__Задание 1__:
Ответьте на вопросы по фрагменту о Сиде.
(a) В каком году Родриго отправили в изгнание?
(b) Какой город Альфонс VI захватил 6 мая 1085 года?
(c) Сколько длилась осада Валенсии до её падения?

__Фрагмент текста__:
С другой стороны, история Сида, строптивого союзника не всегда прямодушного короля, дает яркое представление о том, чем на самом деле была Реконкиста: войной христиан с маврами, которая характеризовалась как всплесками огромного и порою яростного энтузиазма, так и периодами, когда господствовала бесстрастная и циничная «реальная политика». Впавший в немилость у короля и в 1081 году отправленный в изгнание (кроме всего прочего, еще и за отказ соблюдать гарантии, которые король дал маврам), Родриго поступил на службу к эмиру Сарагосы. Тот воевал с эмиром Лериды, который, со своей стороны, пользовался поддержкой Санчо Арагонского и Раймунда-Беренгара II, графа Барселонского. Подобные военные союзы мавров и христиан против таких же мавро-христианских альянсов были вполне обычным делом. Даже Альфонсу VI удалось 6 мая 1085 года захватить Толедо благодаря поддержке мусульманского малика Бадахоса, противника ал-Кадира, правителя Толедо. Именно убийство последнего заставило Сида, горевшего желанием отомстить за друга-сарацина (Сид, кроме того, намеревался участвовать в процессе новых завоеваний, но при этом играть по своим правилам), осадить Валенсию, которая ранее не захотела его принять. 15 июня 1094 года, после двадцатимесячной осады, Валенсия пала, и Сид, примирившись с Альфонсом, стал сеньором этого города. Он правил Валенсией до самой своей смерти в 1099 году.

[Данные о поиске видимых объектов]
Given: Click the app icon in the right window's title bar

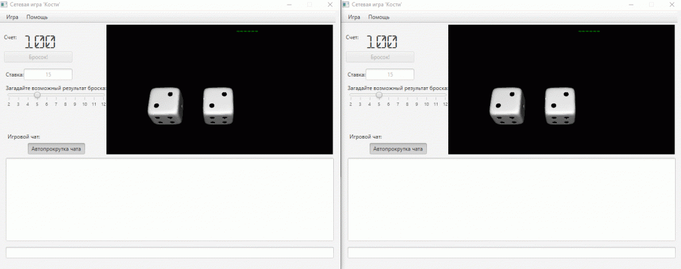Looking at the screenshot, I should click(346, 5).
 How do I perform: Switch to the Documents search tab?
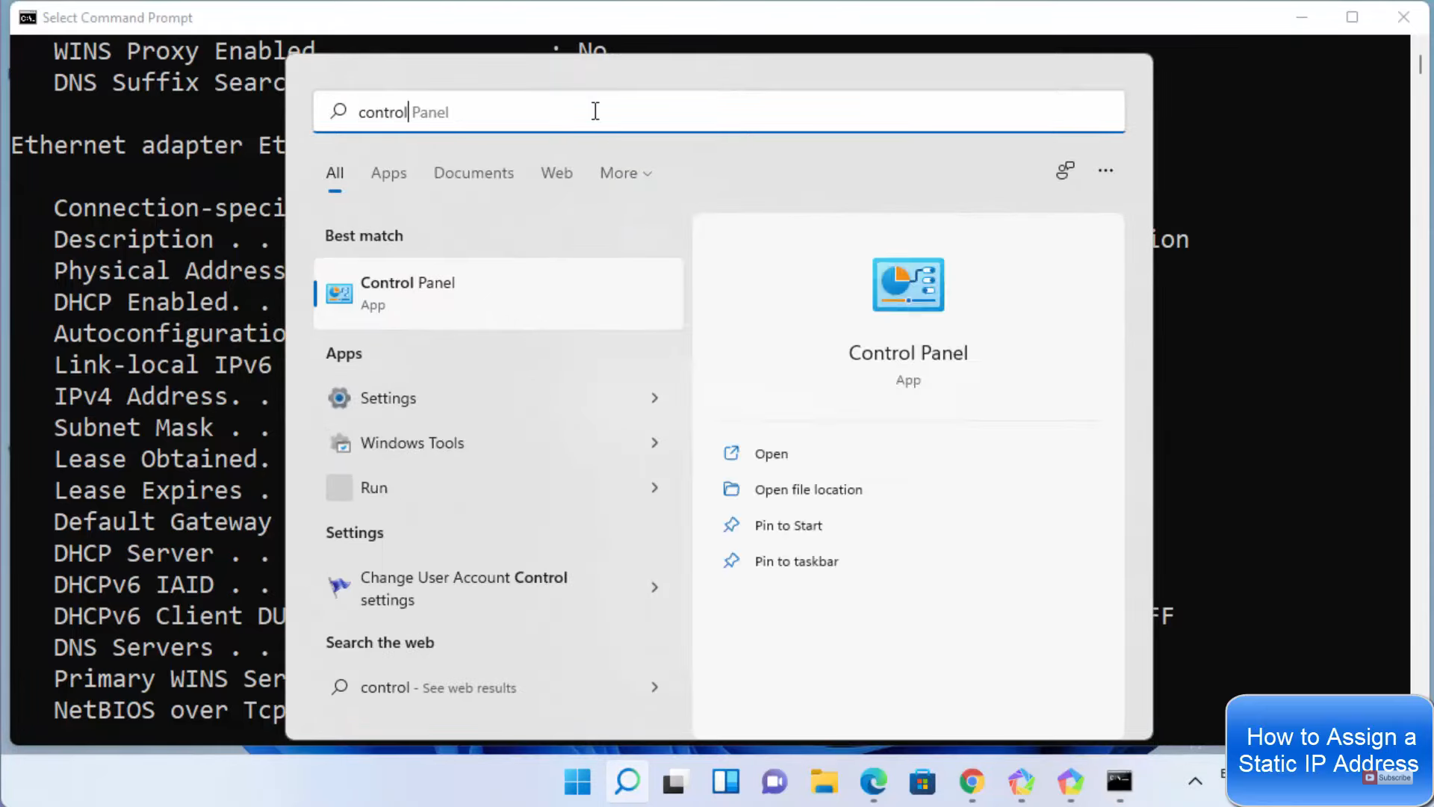point(474,173)
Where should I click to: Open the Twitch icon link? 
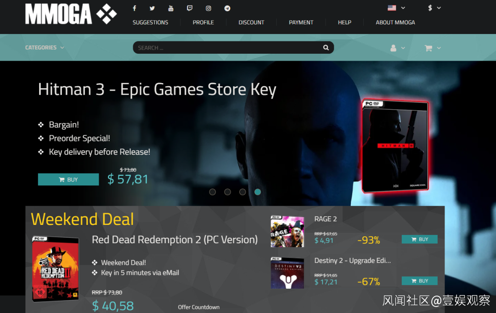[x=190, y=8]
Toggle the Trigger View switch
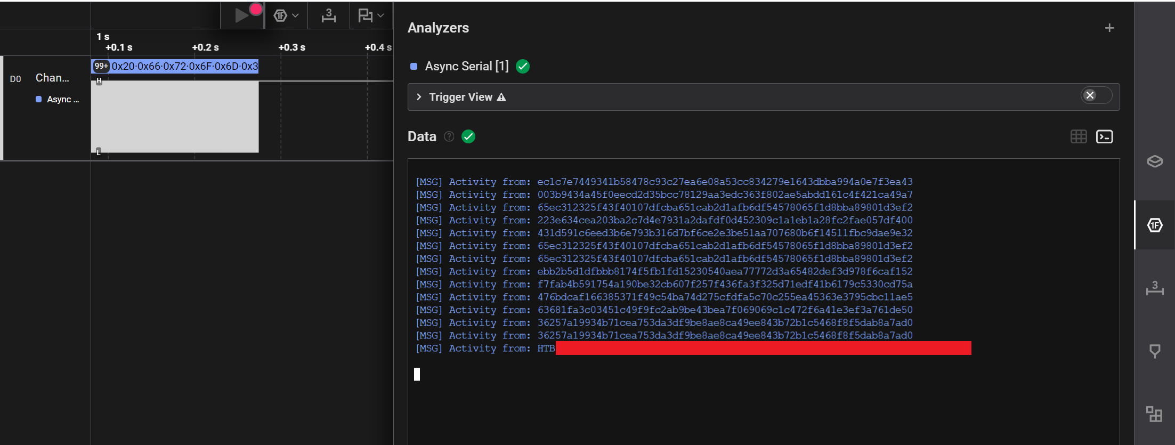 coord(1096,95)
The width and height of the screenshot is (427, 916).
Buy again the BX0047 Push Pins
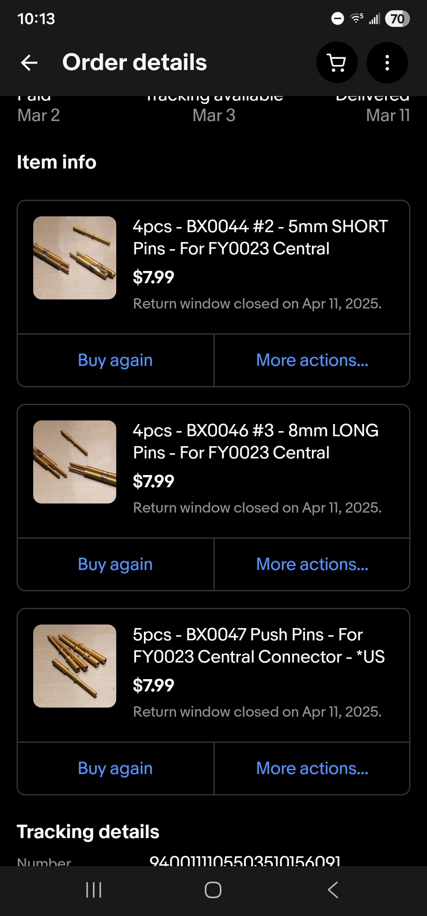[x=115, y=768]
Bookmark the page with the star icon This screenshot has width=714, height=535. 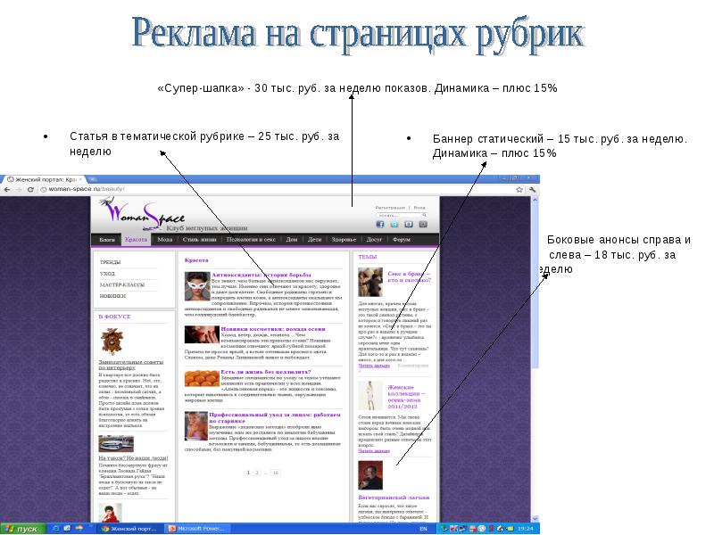[x=520, y=190]
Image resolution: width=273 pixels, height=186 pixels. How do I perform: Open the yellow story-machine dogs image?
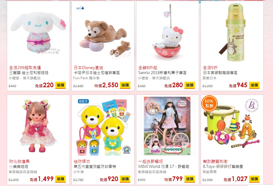tap(103, 126)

__Задание 2__:
Воспроизведите без изменений записи, начиная со строки, содержащей «Image resolution: width=273», и до самого конца записей, включая обе границы. Изображения в ответ не включайте.

__Образец ответа 1__:
(a) В 1081 году.
(b) Толедо.
(c) Двадцать месяцев.

__Образец ответа 2__:
Image resolution: width=273 pixels, height=186 pixels. How do I perform: Open the yellow story-machine dogs image?
tap(103, 126)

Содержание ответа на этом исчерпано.